The company simultaneously closed a $300 million senior secured bridge facility led by Goldman Sachs to fund construction of its third AI data centre at the Polaris Forge 1 campus in Ellendale, North Dakota. The new lease at Delta Forge 1, combined with existing agreements, pushes Applied Digital’s total contracted revenue above $23 billion across three hyperscaler relationships.

As part of the Delta Forge 1 transaction, Applied Digital retains an ownership stake in the newly formed ChronoScale Corporation, preserving upside beyond the fixed lease structure.

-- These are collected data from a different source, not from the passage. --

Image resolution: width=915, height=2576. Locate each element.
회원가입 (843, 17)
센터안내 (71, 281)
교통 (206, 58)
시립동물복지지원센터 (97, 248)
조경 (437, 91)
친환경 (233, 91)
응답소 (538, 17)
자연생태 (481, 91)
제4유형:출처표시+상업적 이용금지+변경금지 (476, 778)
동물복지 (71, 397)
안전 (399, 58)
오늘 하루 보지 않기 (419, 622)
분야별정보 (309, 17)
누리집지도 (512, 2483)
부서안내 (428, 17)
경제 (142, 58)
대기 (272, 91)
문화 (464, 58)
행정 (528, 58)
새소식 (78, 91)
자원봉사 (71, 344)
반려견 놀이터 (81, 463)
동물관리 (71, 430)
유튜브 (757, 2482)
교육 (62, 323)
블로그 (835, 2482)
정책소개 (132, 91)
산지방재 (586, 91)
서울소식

The investment narrative around APLD rests on the thesis that long duration AI infrastructure leases will eventually outweigh the company’s current losses, heavy capital requirements, and meaningful customer concentration risk. The $7.5 billion agreement strengthens the contracted revenue side of that equation but does not eliminate the execution risks surrounding construction timelines, project financing, and delivery at both Polaris Forge 1 and Delta Forge 1.

Analysts projecting the bull case estimate APLD could reach revenue of $2.6 billion and earnings of $467.2 million by 2029, implying annual revenue growth of approximately 100% from the current base of negative $119.8 million in net income.

A community narrative fair value estimate pegs the stock at $52.80, suggesting 24% upside from current levels. More bearish models see the stock as potentially worth less than half its current price, citing the debt burden and sensitivity to any slowdown in hyperscaler AI spending.